• **Page extract**:
○ ○ ○ ○

It is critical that claims handlers and in-house counsel ensure they do not unintentionally “attorn” to the Ontario or another jurisdiction, if it is their intention to challenge a party’s right to claim in Ontario or another jurisdiction. Attornment occurs where a defendant, by its conduct, consents or submits to the jurisdiction, either by filing a pleading or entering an appearance, or by participating in the litigation process without reserving its right to challenge the claimant’s chosen jurisdiction at a later stage. If there is even a suggestion that jurisdiction may be a concern, the best course is to immediately seek advice and refer the question to counsel without taking any steps, to avoid compromising the insurer’s ability to challenge the chosen forum.

Jurisdiction defined

Jurisdiction is the first of three questions that have to be addressed when determining whether the plaintiff has brought his or her claim in the proper place. In asking whether it has jurisdiction, the question is: Is this claim connected in a real and substantial way to the place where the claim is being brought, and therefore can a claim be brought there? The second question is whether the proposed forum for the claim is the best forum, or whether there is a forum with a better connection to the claim elsewhere. Finally, a third question to be asked is whether a party can be served outside Ontario with a claim pursuant to Ontario’s Rules of Civil Procedure. We will only addresses the first question.

○ ○ ○ ○

• **Data shown**:
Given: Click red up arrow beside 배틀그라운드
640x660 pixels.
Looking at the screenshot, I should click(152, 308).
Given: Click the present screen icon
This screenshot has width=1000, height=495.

○ ○ ○ ○

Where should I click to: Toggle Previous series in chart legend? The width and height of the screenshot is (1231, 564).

○ ○ ○ ○

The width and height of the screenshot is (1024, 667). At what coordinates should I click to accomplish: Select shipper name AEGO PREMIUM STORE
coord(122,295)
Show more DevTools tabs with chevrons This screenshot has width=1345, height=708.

○ ○ ○ ○

• **Using the information**:
a - According to the passage on jurisdiction, what is the best course if there is even a suggestion that jurisdiction may be a concern?
b - Copy the passage on jurisdiction word for word, from "It is critical" up to and including "the chosen forum.".
The rows come from a different source than the passage on jurisdiction.

• **Responses by task**:
a - To immediately seek advice and refer the question to counsel without taking any steps.

b -
It is critical that claims handlers and in-house counsel ensure they do not unintentionally “attorn” to the Ontario or another jurisdiction, if it is their intention to challenge a party’s right to claim in Ontario or another jurisdiction. Attornment occurs where a defendant, by its conduct, consents or submits to the jurisdiction, either by filing a pleading or entering an appearance, or by participating in the litigation process without reserving its right to challenge the claimant’s chosen jurisdiction at a later stage. If there is even a suggestion that jurisdiction may be a concern, the best course is to immediately seek advice and refer the question to counsel without taking any steps, to avoid compromising the insurer’s ability to challenge the chosen forum.